Aim of the task >> Reproduce all of the data below line for line, without changing anything.
-- Start of Data to process --
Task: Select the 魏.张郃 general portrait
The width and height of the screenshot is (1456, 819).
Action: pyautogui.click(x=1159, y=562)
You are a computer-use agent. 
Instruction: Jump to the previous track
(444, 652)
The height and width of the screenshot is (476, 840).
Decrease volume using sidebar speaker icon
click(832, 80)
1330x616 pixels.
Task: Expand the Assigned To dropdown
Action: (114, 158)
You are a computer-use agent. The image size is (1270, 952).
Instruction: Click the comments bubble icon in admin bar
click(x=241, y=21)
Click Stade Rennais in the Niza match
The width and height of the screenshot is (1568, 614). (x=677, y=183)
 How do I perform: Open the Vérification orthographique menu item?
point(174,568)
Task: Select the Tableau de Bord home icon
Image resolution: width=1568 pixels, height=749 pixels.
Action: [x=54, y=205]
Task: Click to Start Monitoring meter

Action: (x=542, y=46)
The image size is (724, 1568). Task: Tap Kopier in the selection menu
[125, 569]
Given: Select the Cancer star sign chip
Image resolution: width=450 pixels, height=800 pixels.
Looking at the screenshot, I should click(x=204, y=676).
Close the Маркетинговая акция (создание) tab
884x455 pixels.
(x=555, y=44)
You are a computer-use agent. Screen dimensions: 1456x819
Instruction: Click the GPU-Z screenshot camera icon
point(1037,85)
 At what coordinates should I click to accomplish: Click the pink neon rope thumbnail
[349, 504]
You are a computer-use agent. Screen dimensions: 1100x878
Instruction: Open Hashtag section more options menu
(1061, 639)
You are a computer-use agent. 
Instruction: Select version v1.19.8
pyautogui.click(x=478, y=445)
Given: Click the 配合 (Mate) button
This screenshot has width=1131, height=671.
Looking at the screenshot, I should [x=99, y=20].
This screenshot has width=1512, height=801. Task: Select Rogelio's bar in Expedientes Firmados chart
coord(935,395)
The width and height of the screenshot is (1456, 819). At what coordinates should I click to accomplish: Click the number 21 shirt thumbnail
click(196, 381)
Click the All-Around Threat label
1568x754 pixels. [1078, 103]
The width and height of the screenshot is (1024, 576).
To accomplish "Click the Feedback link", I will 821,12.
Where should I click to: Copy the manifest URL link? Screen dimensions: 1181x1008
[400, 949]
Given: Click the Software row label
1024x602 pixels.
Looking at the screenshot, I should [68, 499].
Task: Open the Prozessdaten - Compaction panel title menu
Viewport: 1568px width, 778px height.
-- End of Data to process --
Expected answer >>
Task: Select the 魏.张郃 general portrait
The width and height of the screenshot is (1456, 819).
Action: pyautogui.click(x=1159, y=562)
You are a computer-use agent. 
Instruction: Jump to the previous track
(444, 652)
The height and width of the screenshot is (476, 840).
Decrease volume using sidebar speaker icon
click(832, 80)
1330x616 pixels.
Task: Expand the Assigned To dropdown
Action: (114, 158)
You are a computer-use agent. The image size is (1270, 952).
Instruction: Click the comments bubble icon in admin bar
click(x=241, y=21)
Click Stade Rennais in the Niza match
The width and height of the screenshot is (1568, 614). (x=677, y=183)
 How do I perform: Open the Vérification orthographique menu item?
point(174,568)
Task: Select the Tableau de Bord home icon
Image resolution: width=1568 pixels, height=749 pixels.
Action: [x=54, y=205]
Task: Click to Start Monitoring meter

Action: (x=542, y=46)
The image size is (724, 1568). Task: Tap Kopier in the selection menu
[125, 569]
Given: Select the Cancer star sign chip
Image resolution: width=450 pixels, height=800 pixels.
Looking at the screenshot, I should click(x=204, y=676).
Close the Маркетинговая акция (создание) tab
884x455 pixels.
(x=555, y=44)
You are a computer-use agent. Screen dimensions: 1456x819
Instruction: Click the GPU-Z screenshot camera icon
point(1037,85)
 At what coordinates should I click to accomplish: Click the pink neon rope thumbnail
[349, 504]
You are a computer-use agent. Screen dimensions: 1100x878
Instruction: Open Hashtag section more options menu
(1061, 639)
You are a computer-use agent. 
Instruction: Select version v1.19.8
pyautogui.click(x=478, y=445)
Given: Click the 配合 (Mate) button
This screenshot has width=1131, height=671.
Looking at the screenshot, I should [x=99, y=20].
This screenshot has width=1512, height=801. Task: Select Rogelio's bar in Expedientes Firmados chart
coord(935,395)
The width and height of the screenshot is (1456, 819). At what coordinates should I click to accomplish: Click the number 21 shirt thumbnail
click(196, 381)
Click the All-Around Threat label
1568x754 pixels. [1078, 103]
The width and height of the screenshot is (1024, 576).
To accomplish "Click the Feedback link", I will 821,12.
Where should I click to: Copy the manifest URL link? Screen dimensions: 1181x1008
[400, 949]
Given: Click the Software row label
1024x602 pixels.
Looking at the screenshot, I should [68, 499].
Task: Open the Prozessdaten - Compaction panel title menu
Viewport: 1568px width, 778px height.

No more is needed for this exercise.